# Need to get betta to eat



## micstarz (Oct 22, 2005)

Hi I bought a beautiful betta yesterday, it's not eating either flakes or worms, What should I do? Should I just let him be for a few days or get him eating?
I have a female in with him, he's very mild but still annoys her a bit. I'm thinking maybe the female will like show the male what to eat?

Thanks a lot :help: :-| :-|


----------



## flamingo (Nov 5, 2005)

I don't think female bettas are supposed to be kept with males 24/7.

The only thing i've gotten my betta to eat are daphnia (frozen) and betta food.

Betta food would be the best of any food. It's specially made for them and they'll eat it 99 percent of the time. It's a great staple and has insect matter in it ( well a lot of types do).


----------



## micstarz (Oct 22, 2005)

OK, I'll try to get hold of those foods your betta enjoys. He's a mild temered male; raised since fryhood with lots of other bettas and when i bought this beauty he was in a tank with lots of other bettas, both male and female, and not a nip between them.

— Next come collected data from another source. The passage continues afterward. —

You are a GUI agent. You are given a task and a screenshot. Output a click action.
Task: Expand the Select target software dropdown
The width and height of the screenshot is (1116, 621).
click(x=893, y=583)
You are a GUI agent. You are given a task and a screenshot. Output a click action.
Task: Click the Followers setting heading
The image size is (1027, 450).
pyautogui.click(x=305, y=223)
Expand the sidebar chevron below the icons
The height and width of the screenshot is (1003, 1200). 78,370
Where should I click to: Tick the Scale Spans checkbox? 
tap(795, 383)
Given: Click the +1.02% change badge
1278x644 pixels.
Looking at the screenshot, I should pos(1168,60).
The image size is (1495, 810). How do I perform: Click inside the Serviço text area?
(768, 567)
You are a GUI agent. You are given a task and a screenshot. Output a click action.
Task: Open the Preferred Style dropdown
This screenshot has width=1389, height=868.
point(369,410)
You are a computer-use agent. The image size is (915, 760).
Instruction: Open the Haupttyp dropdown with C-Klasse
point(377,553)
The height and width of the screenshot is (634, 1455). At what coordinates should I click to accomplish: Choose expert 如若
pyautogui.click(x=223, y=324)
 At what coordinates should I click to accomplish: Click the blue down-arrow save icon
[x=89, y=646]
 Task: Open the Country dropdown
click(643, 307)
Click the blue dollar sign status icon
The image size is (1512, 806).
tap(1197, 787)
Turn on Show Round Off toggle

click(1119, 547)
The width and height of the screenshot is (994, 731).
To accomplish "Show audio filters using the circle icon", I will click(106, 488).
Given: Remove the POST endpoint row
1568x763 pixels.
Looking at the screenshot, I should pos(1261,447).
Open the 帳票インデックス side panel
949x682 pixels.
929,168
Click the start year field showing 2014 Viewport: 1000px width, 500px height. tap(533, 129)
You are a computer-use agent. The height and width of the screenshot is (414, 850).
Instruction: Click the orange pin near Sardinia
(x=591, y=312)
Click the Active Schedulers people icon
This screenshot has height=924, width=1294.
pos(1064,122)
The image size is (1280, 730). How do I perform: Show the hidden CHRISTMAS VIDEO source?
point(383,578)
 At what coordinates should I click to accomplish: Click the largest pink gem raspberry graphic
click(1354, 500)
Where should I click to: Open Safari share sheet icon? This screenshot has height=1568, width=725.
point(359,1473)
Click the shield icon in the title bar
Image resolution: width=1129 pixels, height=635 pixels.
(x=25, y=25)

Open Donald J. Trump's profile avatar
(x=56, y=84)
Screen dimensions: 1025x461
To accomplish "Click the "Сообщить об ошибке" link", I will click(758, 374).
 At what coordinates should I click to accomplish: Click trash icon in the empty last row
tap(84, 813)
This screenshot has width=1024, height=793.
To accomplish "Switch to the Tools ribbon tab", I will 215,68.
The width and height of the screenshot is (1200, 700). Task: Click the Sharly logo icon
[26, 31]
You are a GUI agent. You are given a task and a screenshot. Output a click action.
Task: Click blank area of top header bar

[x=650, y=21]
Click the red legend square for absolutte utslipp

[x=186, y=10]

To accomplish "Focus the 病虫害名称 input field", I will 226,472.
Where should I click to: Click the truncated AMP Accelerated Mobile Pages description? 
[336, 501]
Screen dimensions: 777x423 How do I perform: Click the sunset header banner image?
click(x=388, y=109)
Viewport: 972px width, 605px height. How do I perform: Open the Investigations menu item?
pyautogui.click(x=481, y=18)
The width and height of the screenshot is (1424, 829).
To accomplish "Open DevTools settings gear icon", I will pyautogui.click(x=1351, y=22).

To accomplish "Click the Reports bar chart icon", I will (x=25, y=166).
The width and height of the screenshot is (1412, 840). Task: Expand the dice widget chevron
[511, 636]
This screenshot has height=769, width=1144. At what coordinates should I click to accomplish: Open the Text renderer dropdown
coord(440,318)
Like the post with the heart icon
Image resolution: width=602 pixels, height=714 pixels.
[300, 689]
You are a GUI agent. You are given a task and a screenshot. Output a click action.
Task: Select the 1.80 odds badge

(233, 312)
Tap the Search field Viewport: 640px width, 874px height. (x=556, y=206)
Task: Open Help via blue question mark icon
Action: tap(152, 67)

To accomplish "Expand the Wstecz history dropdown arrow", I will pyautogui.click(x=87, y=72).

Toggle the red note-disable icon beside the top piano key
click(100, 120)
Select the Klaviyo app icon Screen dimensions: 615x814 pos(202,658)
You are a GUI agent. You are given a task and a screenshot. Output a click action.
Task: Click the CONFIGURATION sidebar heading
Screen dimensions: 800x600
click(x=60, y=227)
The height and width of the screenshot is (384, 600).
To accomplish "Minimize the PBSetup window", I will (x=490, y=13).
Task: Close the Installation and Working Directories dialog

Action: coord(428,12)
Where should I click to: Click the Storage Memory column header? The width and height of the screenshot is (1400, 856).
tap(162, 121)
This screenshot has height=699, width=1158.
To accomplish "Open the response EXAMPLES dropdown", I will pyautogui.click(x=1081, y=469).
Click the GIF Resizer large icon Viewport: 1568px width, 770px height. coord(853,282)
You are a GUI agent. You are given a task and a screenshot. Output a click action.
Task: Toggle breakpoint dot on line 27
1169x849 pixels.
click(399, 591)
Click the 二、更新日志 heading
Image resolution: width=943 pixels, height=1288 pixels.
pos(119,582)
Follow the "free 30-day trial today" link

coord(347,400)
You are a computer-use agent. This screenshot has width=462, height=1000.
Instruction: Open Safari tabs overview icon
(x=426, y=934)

I've noticed a bubblenest(I think) behind the filter (meaning behind the ridge that water flows out of those outside power filters) I havent seen it eat but since theres a bubblenest-like thing, he might be eating and courting. I'll post some pics so all you great people can confirm if its a nest or poor water quality.


Thanks


----------



## micstarz (Oct 22, 2005)

heres the pics:




































http://i6.photobucket.com/albums/y235/micstar/FILE0107.jpg


----------



## micstarz (Oct 22, 2005)

The bubbles are really really small and tightly packed while a betta is supposed to make moderate sized not-too-tightly-packed ones right?


----------



## flamingo (Nov 5, 2005)

I honestly can really tell you whether or not it's a bubble nest or not. If it's just appearing then it might be a nest.

The reason I said I don't think they are supposed to be kept together all the time is because in most cases the male harasses the female constantly. After they mate the male literally squeezes the eggs out of the female and places them in the nest.


----------



## micstarz (Oct 22, 2005)

Ok, thanks anyway. Today the bubblenest dissapeared; I think the ADFs detoyed it when they surfaced. I'm trying to get him to build another one and he's finally eating live tubifex. Thanks!


----------



## Imbrium (Feb 7, 2005)

That's definately a bubblenest. It might be why he's not eating anything. He's too busy worrying about the female and his nest to eat. It's really not a good idea to keep the male and female together unless you plan on breeding them, they most likely will end up fighting.


----------



## micstarz (Oct 22, 2005)

they 're not fighting as they have been in there togheter a month now the female is swollen with eggs.
The male's nest is still under construction.
thankz


----------



## flamingo (Nov 5, 2005)

You have to snap some pics when the lay they're eggs!

I always thought bettas were wierd with how they bred. The male curls around here and squeezes the eggs right out of here. lol


----------



## micstarz (Oct 22, 2005)

Hi again, today I camehome from skool and the male has enlarged his nest. The female may be slightly less swollen now, SOMETIMES the male goes under the nest and fans it with his fins but then he makes more bubbles so I dont think they've actually spawned yet. Is there a way to tell if there are eggs in the nest?

Thanks for the support!


----------



## Imbrium (Feb 7, 2005)

You can see the eggs in the nest if you look close. A way to make it easier would be to shine a flashlight up through the nest. The eggs will be white.


----------